Agents frequently fail before they get to the hard part — before any engineering judgment is required — because they cannot reliably locate the right sheet or the right cross-reference within a complex multimodal document set. Retrieval has to be embedded in the agent’s logic and reasoning approach. Without the right harness, agents defaulted to treating rich construction drawings as flat text files via pdftotext, a fundamental mismatch with the structure and visual density of real AEC documents.

The model was fine. The harness was wrong.

But when equipped with domain-specific document parsing and retrieval, performance jumped dramatically. Gains of twenty to thirty points on the hardest task families, far exceeding what any model upgrade alone could deliver.

That’s the empirical version of the claim I have been making for months: in domain-specific work, the operating environment is part of the capability.

Benchmarks Are Not Leaderboards

This matters because it changes what benchmarks are for.

If you think a benchmark is a leaderboard — a place to crown a winner — then AEC-Bench tells you which agent configuration scored highest. Fine. But that is the least interesting thing it does.

The more important function of a benchmark like this is diagnostic. It tells you where the system breaks, why it breaks, and what kind of intervention would fix it. Retrieval matters more than reasoning on these tasks. Document understanding is a harder unsolved problem than calculation or code generation. And the difference between a model that scores 40% and a model that scores 70% might not be the model at all — it might be the tools it was given.

That diagnostic function is why the “it works on my example” style of evaluation is so dangerous. An anecdote has no control group. It has no complexity tiers. It does not distinguish between a model that got lucky on a simple case and a system that performs reliably across difficulty levels and task types. The anecdote tells you what happened once. The benchmark tells you what to expect, and more importantly, what to fix.

If you want AI to work in engineering, stop collecting demos and start building benchmarks.

Benchmarks can ossify. They can reward gaming over genuine capability. But they’re still the only tool that separates signal from anecdote.

For anyone building AI systems for AEC, or for any domain where the work is artifact-bound and intolerant of plausibly generic answers: rigorous evaluation on real documents at real complexity is the minimum. And the full system has to be in scope — that’s where the capability actually lives.

What Comes Next

AEC-Bench is a start, but it is only a start. The industry needs benchmarks that evolve — that grow with more task families, more disciplines, and document types the current set doesn’t cover.
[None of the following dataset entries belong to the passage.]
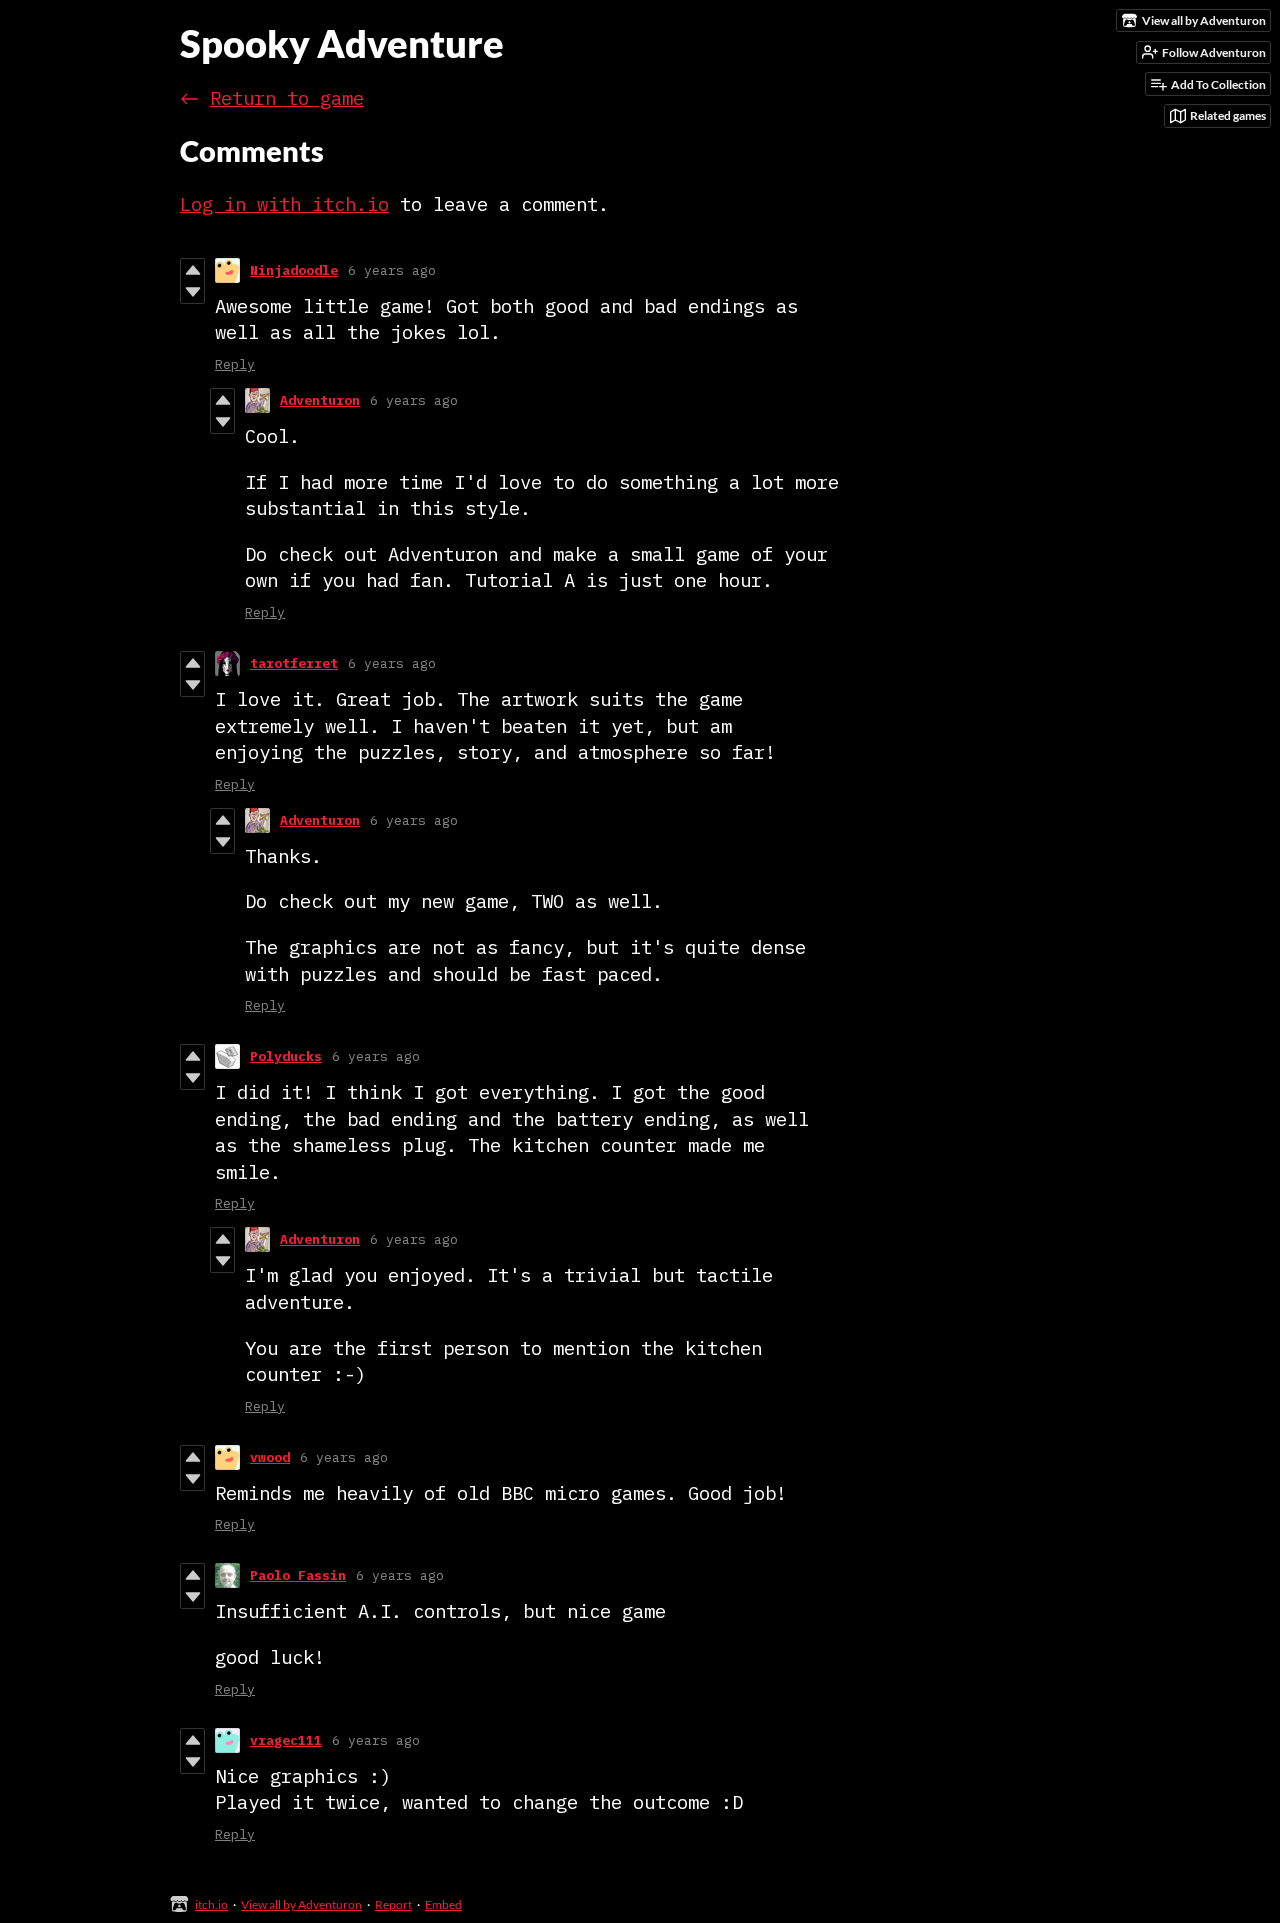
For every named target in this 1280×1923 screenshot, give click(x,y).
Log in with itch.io (284, 204)
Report (393, 1904)
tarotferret (294, 663)
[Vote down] (192, 292)
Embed (443, 1904)
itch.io (211, 1904)
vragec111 (286, 1740)
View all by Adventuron (301, 1904)
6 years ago (392, 270)
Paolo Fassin (298, 1575)
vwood (270, 1457)
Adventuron (320, 400)
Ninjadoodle (294, 270)
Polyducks (286, 1056)
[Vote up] (192, 270)
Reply (235, 364)
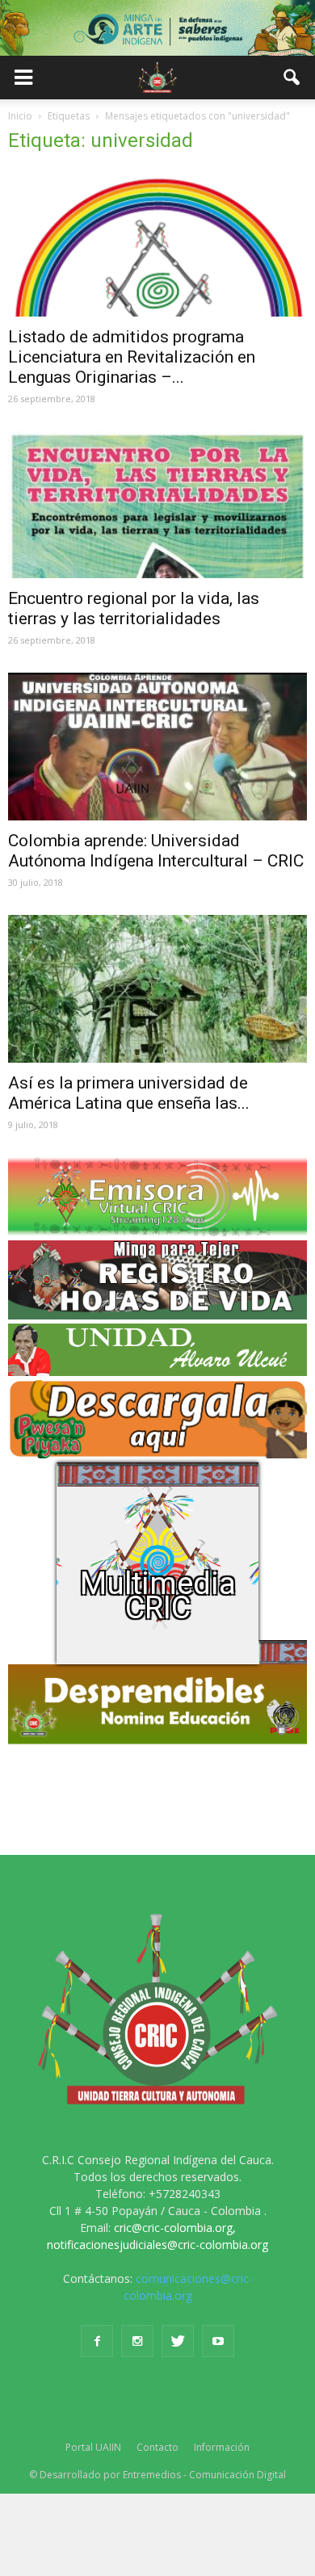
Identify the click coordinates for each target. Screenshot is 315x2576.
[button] (292, 77)
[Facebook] (97, 2341)
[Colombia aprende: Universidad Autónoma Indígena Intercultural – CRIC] (157, 746)
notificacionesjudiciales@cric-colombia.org (157, 2244)
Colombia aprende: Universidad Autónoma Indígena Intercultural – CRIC (156, 851)
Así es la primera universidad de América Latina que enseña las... (129, 1093)
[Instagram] (137, 2341)
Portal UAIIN (93, 2447)
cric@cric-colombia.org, (175, 2227)
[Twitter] (178, 2341)
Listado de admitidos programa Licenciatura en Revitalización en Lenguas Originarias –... (131, 357)
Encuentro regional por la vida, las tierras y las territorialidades (133, 608)
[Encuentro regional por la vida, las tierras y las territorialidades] (157, 505)
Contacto (157, 2447)
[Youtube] (218, 2341)
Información (222, 2447)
It needs evaluation infrastructure that supports reproducibility, trajectory analysis, and systematic comparison of harness designs. Tooling that lets you understand how an agent succeeded or failed, and what that means for the next iteration.

This is what aec-bench is supposed to be — an open platform for AEC agent evaluation — and we will have more to share soon.

aec-bench: from task templates and instance generation to experiment orchestration, evaluation, and comparison across harness designs — all from the terminal.
aec-bench: from task templates and instance generation to experiment orchestration, evaluation, and comparison across harness designs — all from the terminal.

In the meantime, the paper and benchmark dataset are available now. If you’re interested making AI work in the built environment, take a look and share your thoughts! And if you’re still relying on anecdotes to judge what these systems can do, consider that you might be optimising for demos when you should be optimising for deployment.